Segment Open

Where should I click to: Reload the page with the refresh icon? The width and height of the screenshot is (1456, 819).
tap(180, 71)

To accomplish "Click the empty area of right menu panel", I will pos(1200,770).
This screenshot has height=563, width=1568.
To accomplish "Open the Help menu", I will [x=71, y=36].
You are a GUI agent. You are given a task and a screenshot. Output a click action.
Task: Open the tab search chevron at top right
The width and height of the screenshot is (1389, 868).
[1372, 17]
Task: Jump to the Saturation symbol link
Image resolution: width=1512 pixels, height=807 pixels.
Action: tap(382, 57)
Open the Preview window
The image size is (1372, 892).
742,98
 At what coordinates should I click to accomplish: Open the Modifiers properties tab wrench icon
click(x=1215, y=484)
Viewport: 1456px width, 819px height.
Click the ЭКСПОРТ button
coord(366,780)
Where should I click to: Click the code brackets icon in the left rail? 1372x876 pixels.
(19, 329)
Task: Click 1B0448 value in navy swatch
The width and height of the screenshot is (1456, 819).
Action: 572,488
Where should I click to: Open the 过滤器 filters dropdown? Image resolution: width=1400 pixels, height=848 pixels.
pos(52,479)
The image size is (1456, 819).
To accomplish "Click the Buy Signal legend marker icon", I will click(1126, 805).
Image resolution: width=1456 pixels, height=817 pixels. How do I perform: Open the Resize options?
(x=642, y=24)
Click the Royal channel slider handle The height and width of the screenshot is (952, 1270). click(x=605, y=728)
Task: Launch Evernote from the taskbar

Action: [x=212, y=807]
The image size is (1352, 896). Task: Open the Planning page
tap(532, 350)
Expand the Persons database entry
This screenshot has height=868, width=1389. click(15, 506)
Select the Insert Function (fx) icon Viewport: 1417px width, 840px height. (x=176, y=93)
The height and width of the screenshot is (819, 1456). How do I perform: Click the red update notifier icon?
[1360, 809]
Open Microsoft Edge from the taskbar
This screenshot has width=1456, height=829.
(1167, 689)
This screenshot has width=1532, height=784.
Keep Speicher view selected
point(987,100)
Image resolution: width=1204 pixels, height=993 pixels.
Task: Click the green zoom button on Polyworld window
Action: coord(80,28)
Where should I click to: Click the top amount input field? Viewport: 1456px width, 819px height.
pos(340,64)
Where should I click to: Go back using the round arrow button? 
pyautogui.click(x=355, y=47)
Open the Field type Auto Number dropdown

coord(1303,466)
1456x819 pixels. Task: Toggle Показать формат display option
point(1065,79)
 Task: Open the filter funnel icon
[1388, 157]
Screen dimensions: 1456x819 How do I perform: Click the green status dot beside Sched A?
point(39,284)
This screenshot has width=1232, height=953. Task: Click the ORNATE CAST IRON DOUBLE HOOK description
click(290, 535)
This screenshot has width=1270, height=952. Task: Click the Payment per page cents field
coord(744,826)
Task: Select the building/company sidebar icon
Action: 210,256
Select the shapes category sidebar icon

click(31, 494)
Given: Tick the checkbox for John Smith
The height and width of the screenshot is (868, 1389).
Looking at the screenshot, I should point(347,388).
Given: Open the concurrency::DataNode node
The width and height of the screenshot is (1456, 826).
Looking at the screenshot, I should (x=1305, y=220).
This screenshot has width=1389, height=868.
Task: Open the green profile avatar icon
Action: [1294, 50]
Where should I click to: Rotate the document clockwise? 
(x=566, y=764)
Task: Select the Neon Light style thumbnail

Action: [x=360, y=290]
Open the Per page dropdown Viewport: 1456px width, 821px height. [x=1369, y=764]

Segment Closed

= What is needed =
From the records above, return each line that has the string "right".

= Reply to the task =
To accomplish "Click the empty area of right menu panel", I will pos(1200,770).
Task: Open the tab search chevron at top right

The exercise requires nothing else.